What follows is an attempt to examine cultural factors, not by arranging abstracted entities into unified patterns but by taking into account the cultural forms by means of which Brazilians communicate, perpetuate and develop their attitudes toward life. As a result, this paper addresses the formations of social phenomenon as it relates to religion in Brazil but within the context of people living out their daily lives. Notwithstanding, it might be said that this work is unscientific in that it contains impressions, feelings and emotions expressed in a narrative form. For the social sciences have longed ago prohibited writing in the first person in scientific reporting and the insertion of my own direct experiences would only tend to corrupt any attempt at objectivity. However, I have chosen to incorporate a reflective, dialogic approach that proclaims an appreciation of the fieldwork experience rather than conduct formal interviews in controlled settings or use second hand materials as a primary source.
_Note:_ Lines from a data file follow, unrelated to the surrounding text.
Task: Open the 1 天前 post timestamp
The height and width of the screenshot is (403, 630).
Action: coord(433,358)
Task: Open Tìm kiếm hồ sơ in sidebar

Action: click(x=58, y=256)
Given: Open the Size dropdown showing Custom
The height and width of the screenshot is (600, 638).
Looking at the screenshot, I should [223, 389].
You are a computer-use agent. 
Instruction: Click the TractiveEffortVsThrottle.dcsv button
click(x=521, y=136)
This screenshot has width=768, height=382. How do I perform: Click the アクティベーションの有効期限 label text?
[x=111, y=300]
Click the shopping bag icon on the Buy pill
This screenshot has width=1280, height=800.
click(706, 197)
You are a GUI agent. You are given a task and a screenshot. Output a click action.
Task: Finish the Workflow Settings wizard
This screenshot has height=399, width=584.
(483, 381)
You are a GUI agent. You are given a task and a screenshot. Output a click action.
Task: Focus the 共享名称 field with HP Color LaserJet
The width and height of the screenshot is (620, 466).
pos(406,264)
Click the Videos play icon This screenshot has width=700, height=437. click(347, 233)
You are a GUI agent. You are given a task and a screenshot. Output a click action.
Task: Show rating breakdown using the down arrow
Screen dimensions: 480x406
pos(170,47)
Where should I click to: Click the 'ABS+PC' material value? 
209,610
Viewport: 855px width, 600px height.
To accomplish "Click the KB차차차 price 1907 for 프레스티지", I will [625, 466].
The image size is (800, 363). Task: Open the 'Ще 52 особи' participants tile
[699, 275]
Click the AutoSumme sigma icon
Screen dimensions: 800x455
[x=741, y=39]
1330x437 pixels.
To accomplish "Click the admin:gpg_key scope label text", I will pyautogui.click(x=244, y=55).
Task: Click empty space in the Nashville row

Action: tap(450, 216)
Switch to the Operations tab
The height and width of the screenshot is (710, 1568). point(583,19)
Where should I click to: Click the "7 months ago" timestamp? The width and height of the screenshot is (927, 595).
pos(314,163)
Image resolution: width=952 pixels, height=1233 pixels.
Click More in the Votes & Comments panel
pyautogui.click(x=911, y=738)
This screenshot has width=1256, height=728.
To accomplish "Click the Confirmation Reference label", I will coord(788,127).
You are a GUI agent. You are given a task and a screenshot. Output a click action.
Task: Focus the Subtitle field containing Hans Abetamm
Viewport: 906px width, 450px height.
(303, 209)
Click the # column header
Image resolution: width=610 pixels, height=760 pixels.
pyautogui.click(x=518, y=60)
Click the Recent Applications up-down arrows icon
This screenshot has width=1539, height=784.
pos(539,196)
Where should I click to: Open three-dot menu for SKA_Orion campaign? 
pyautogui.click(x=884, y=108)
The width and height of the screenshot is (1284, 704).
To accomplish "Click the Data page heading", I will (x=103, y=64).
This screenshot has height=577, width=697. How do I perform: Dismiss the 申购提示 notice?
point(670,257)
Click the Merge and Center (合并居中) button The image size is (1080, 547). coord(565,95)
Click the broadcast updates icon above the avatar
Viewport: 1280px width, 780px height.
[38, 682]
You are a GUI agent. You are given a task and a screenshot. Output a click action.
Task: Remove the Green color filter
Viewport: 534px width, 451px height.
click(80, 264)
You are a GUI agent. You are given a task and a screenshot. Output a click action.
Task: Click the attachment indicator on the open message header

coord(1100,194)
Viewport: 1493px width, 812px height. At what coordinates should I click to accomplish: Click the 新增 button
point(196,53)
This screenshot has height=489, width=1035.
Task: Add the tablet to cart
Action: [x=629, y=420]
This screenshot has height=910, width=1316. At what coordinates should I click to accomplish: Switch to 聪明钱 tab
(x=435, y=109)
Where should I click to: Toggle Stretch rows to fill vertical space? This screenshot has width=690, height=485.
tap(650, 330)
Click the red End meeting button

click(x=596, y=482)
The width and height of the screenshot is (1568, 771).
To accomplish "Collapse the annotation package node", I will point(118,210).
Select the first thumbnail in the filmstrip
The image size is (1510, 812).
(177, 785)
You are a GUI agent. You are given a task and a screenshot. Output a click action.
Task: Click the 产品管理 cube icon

Religious Syncretism in Brazil:
Catholicism, Evangelicalism and Candomblé
Today in Brazil, there is a multiplicity of religions. Most of the population claims to be Roman Catholic, however, there are many other religious denominations. Some of these churches are the Protestant Pentecostal, Episcopal, Methodist, Lutheran, and Baptist denominations. There are over a million and a half Spiritists in Brazil. Also, there are followers of the Church of Jesus Christ of Latter Day Saints (Mormons); small minorities of Jews; Moslems, Buddhists and numerous followers of Candomblé and Macumba. Although the slaves were forbidden to practice their religions in early Brazil, they managed to maintain their beliefs and doctrines by hiding them in Roman Catholic symbolism. Candomblé is a religion that was brought to Brazil by slaves from Nigeria. 1 In Salvador, Bahia, where the Festa de Yemanjá takes place, you can see Baianas making Acaraje (a sandwich made with shrimp), vending food, and still practicing Candomblé, the ancient African religion of their enslaved ancestors. They are a colorful and distinguished element to the local scene and they are acknowledged as accurate fortune tellers who are also respected for their ability to both cast and break debilitating curses. Today, Catholicism and Candomblé both exist side by side in a very pluralistic form.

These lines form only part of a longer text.